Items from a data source
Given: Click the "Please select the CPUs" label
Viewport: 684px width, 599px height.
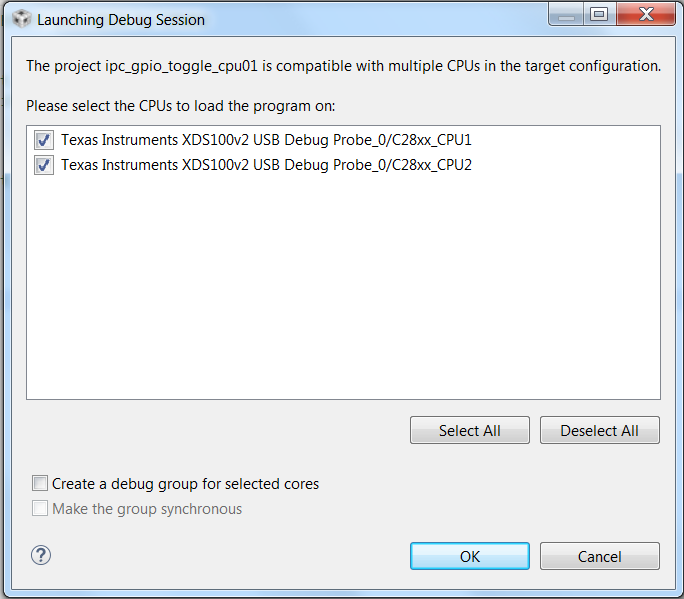Looking at the screenshot, I should point(181,105).
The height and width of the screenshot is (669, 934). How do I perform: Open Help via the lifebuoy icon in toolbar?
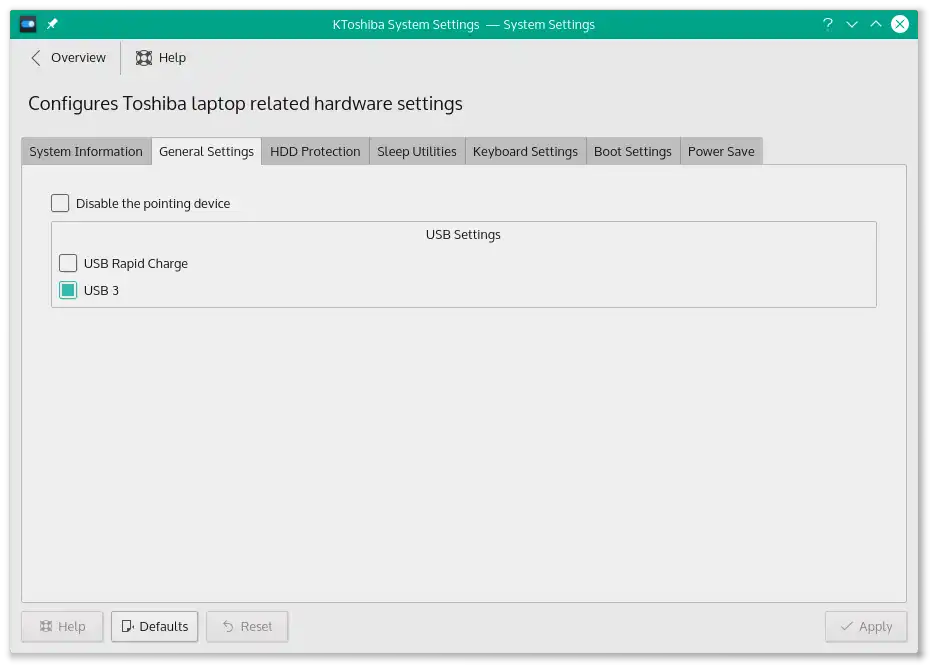[144, 58]
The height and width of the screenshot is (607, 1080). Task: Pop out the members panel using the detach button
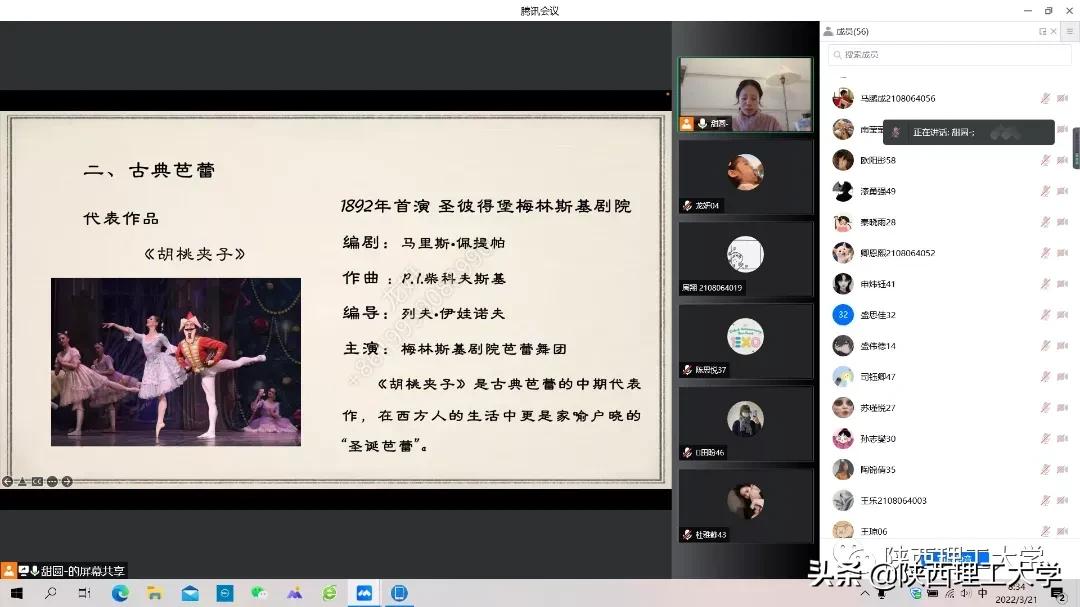(x=1043, y=31)
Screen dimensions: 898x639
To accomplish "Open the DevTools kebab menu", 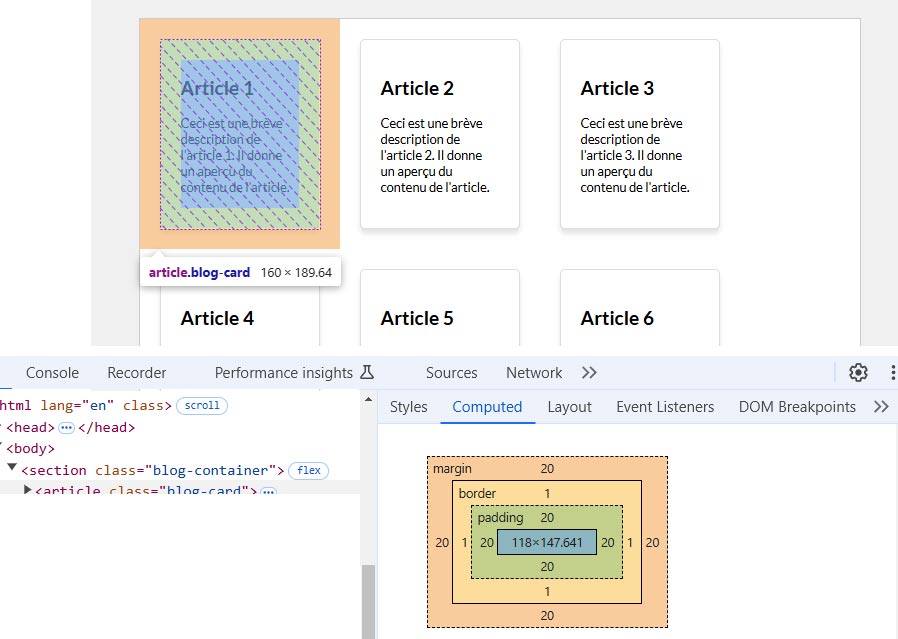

### WHAT TO WORK ON
Copy the data word for word and omit every picture.

### ANSWER BOX
Given: Click the "Please select the CPUs" label
Viewport: 684px width, 599px height.
Looking at the screenshot, I should point(181,105).
The height and width of the screenshot is (669, 934). How do I perform: Open Help via the lifebuoy icon in toolbar?
[144, 58]
The height and width of the screenshot is (607, 1080). Task: Pop out the members panel using the detach button
(x=1043, y=31)
Screen dimensions: 898x639
To accomplish "Open the DevTools kebab menu", 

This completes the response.